* Short problem *
Could you repeat the lines from the very first one through the line containing "(x=429, y=99)", inclusive, replacing "left arrow" with "right arrow", keeping everything else the same, and omitting the pictures?
——
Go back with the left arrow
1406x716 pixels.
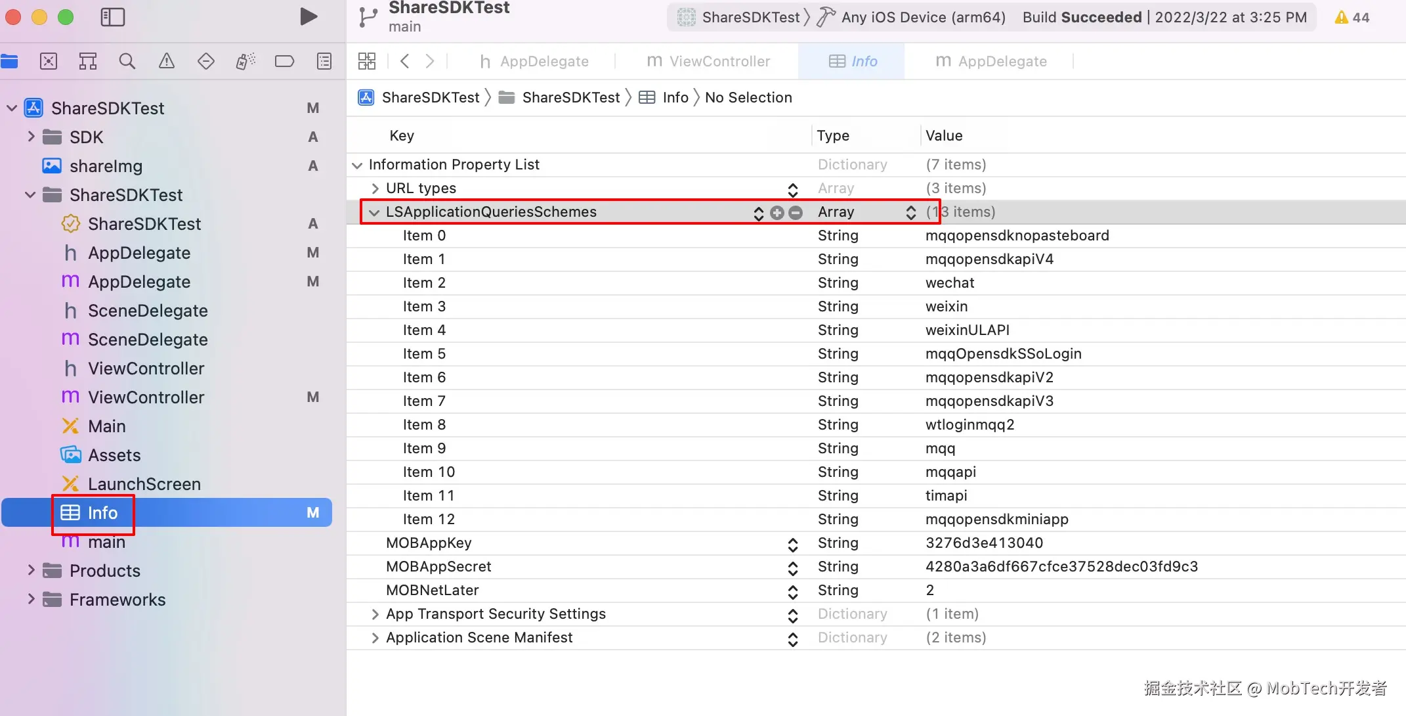[x=405, y=61]
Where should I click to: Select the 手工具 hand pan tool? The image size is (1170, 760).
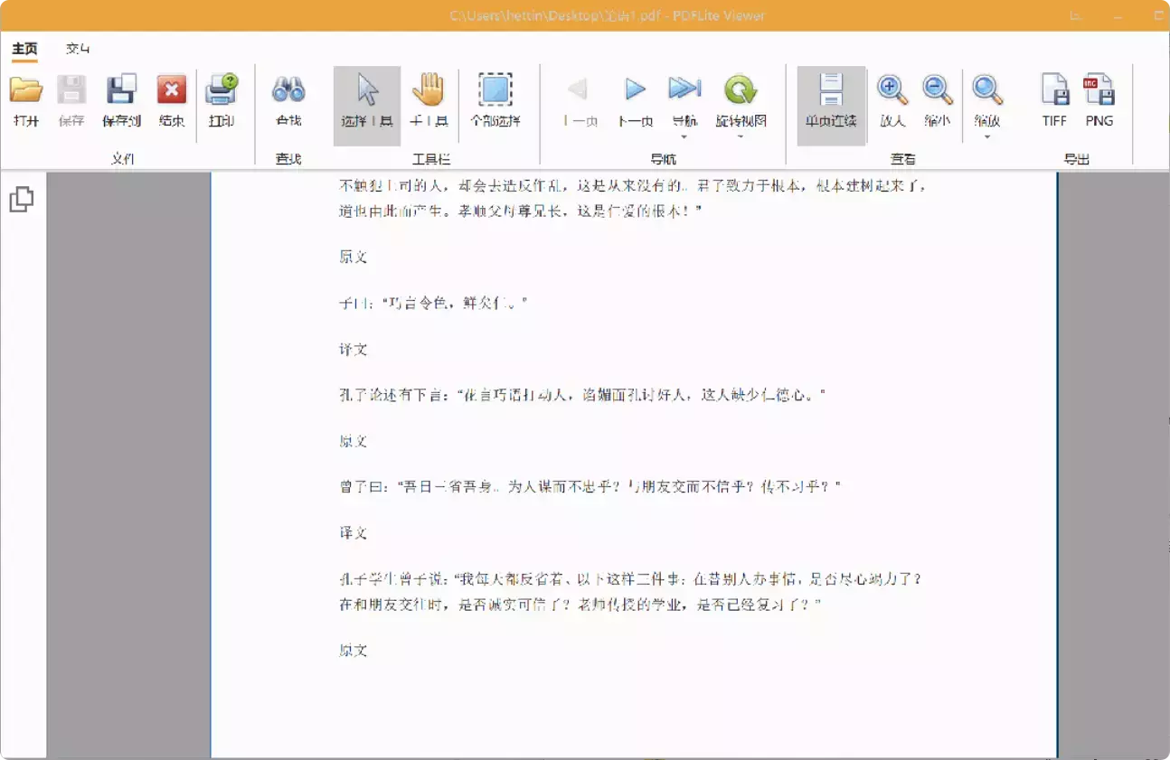(x=429, y=99)
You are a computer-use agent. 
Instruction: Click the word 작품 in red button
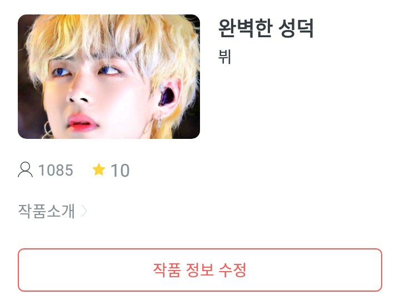point(167,270)
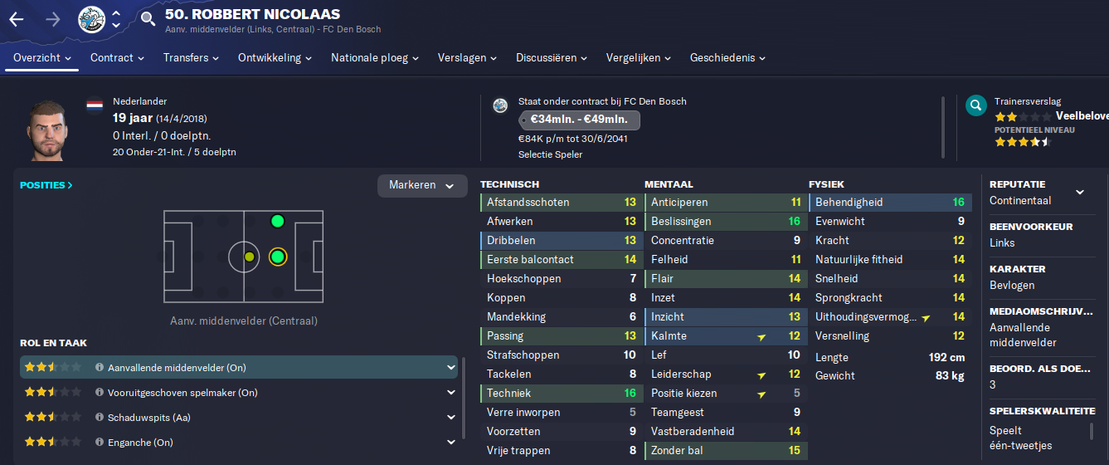The image size is (1109, 465).
Task: Click the role list scrollbar
Action: [x=462, y=403]
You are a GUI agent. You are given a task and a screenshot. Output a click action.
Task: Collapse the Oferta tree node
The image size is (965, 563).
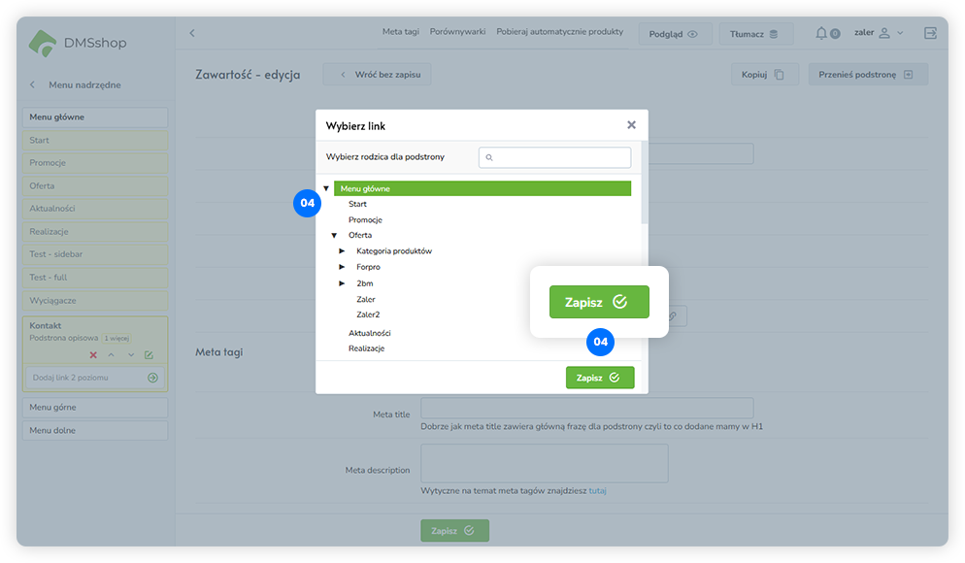[334, 236]

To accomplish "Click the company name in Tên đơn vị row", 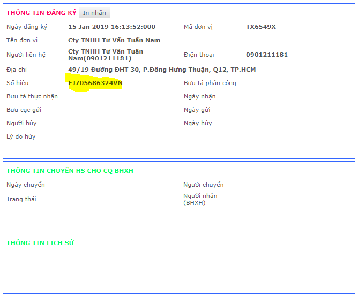I will (x=114, y=40).
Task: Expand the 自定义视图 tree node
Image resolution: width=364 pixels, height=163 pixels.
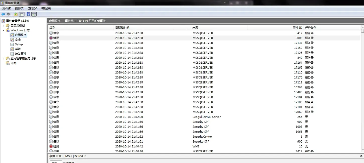Action: pos(4,26)
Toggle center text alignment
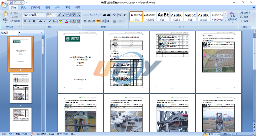Viewport: 256px width, 136px height. pyautogui.click(x=89, y=21)
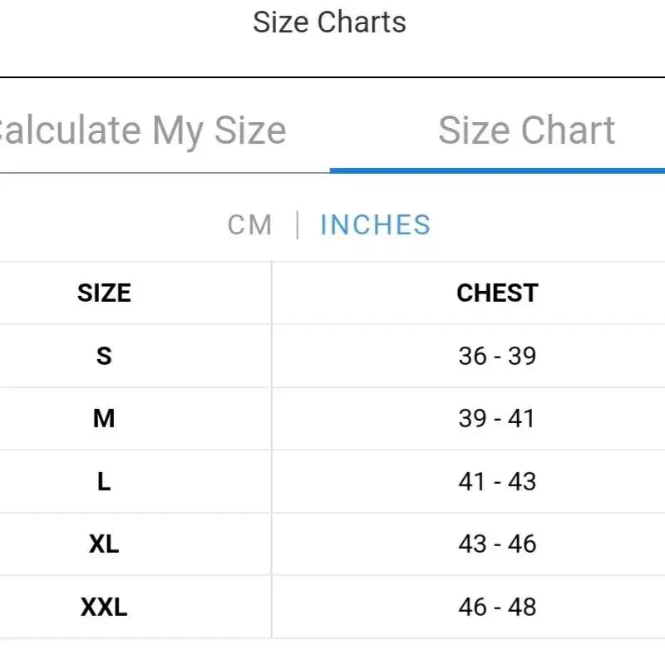
Task: Click the 43 - 46 chest value
Action: click(497, 544)
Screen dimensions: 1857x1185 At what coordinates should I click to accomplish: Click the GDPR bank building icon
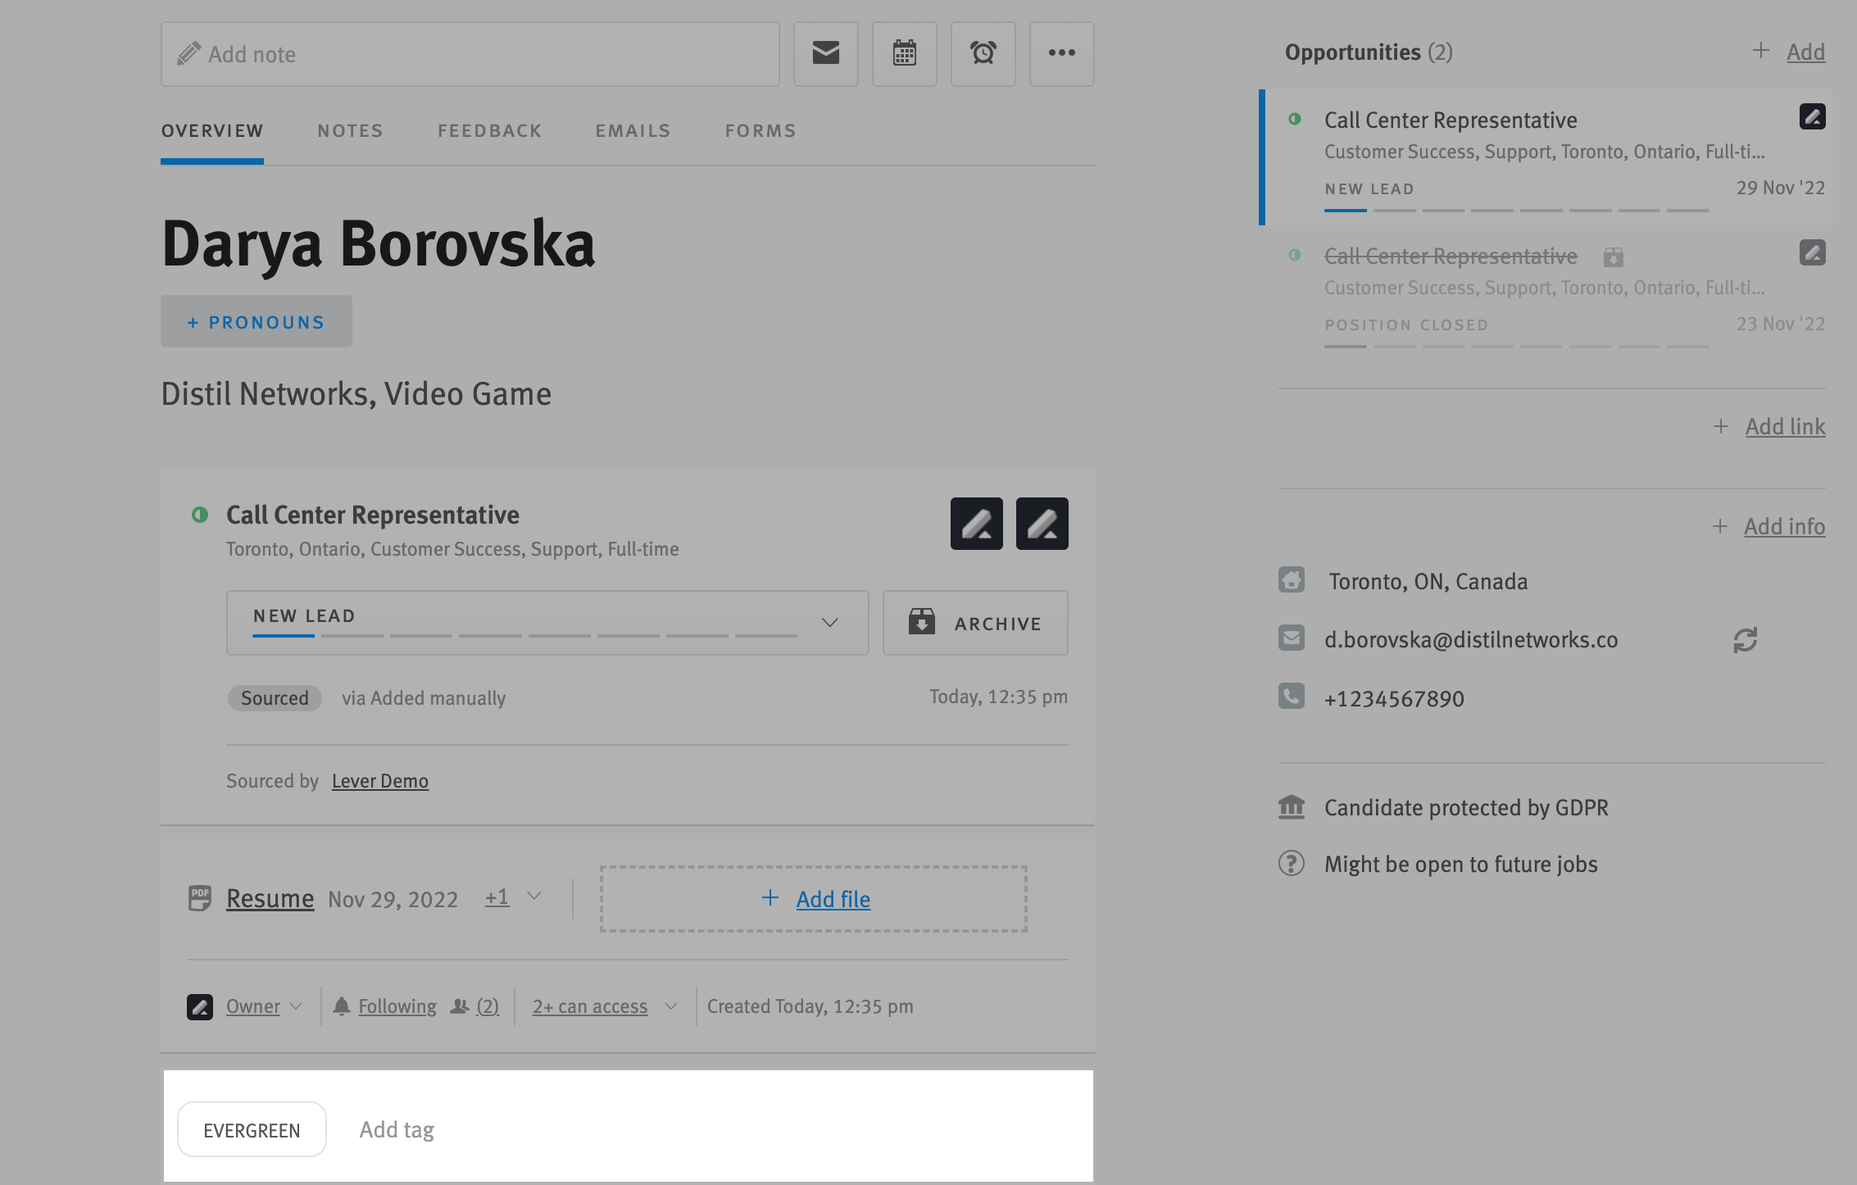point(1292,807)
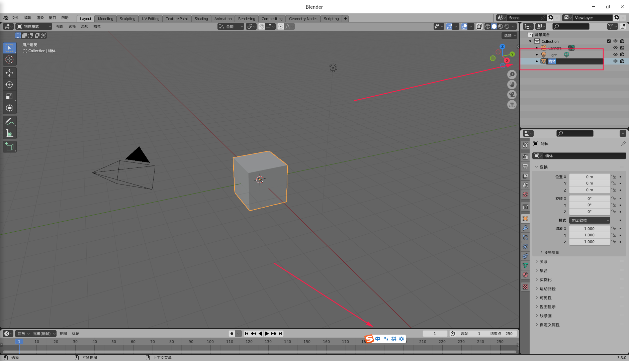Screen dimensions: 629x361
Task: Select the Measure tool in the toolbar
Action: click(x=10, y=133)
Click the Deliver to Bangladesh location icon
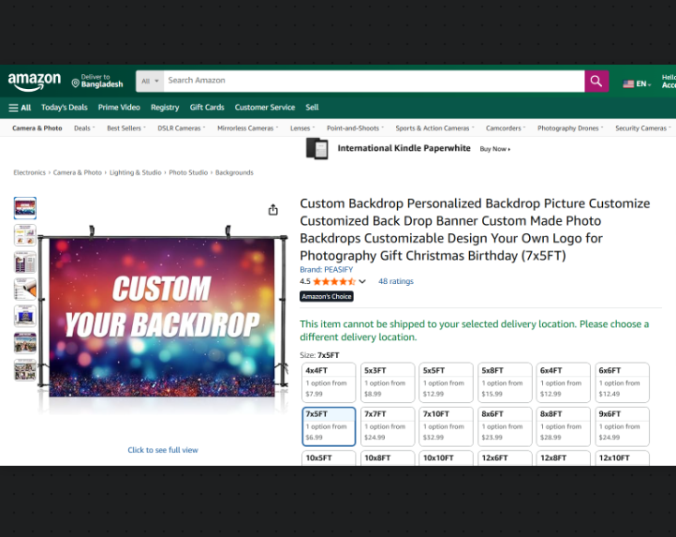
——
* Exercise response *
Go back with the right arrow
1406x716 pixels.
[x=405, y=61]
Where should I click to: Select the 手工具 hand pan tool? The image size is (1170, 760).
(x=429, y=99)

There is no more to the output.